Being a dispatcher here in Passaic County for the last 18 years I can agree with the same sentiment that RocketNJ posted. Each town is it's own little kingdom and the local PD chiefs, at least up-county, prefer to keep it that way. There are several reasons for this in Passaic County but I'm not going to get into the politics of that here.

What should be done is what K2NNJ has posted....put into place a system similar to what they use in Morris County and either provide the required equipment, or financially assist the local PD's, so that every department in the county is capable of operating on it. When I first started dispatching in 1992 I remember that there was a disconnected piece of equipment in the radio desk that was part of a county-wide alert frequency. I was told that when it was in service that it was similar to the Bergen County Crime Net frequency. I had to monitor that when I worked for several years in the late 90's as a per-diem dispatcher in Bergen County.

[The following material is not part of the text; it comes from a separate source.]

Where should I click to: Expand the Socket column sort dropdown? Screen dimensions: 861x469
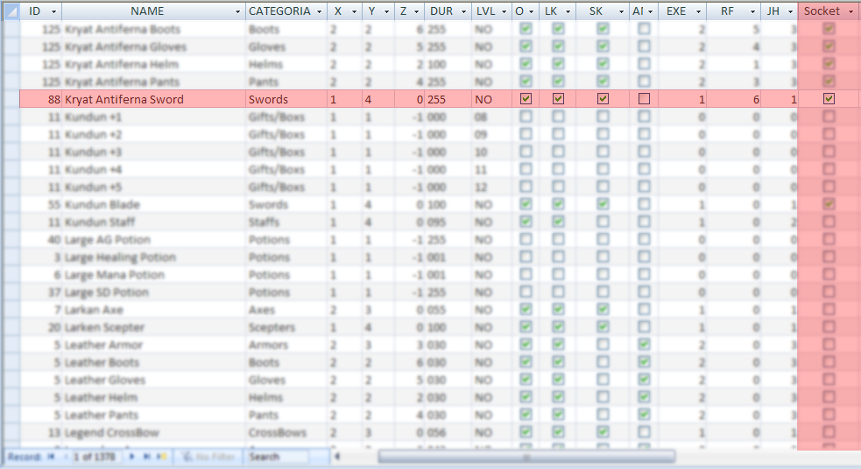(850, 11)
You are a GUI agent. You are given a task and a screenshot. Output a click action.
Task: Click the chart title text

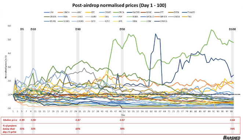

That is a very viable option since I don't see regionalization, as is common in Bergen County, happening anytime soon in Passaic County. In the last 4-5 years most of the up-county towns have all just spent large sums of money upgrading from their old VHF-Lo frequencies (many of them shared with other local departments) to each town getting their own UHF PD and FD frequencies. Each town has spent a fortune from FCC licensing fees to the purchase of new base, mobile, handheld, and pager equipment. I can't speak for all the towns but in my department not only did we buy all the new equipment listed above we also totally gutted the radio room and rebuilt/remodeled it. With all that money spent, and every town now on their own frequencies, I just don't see regionalization happening any time soon.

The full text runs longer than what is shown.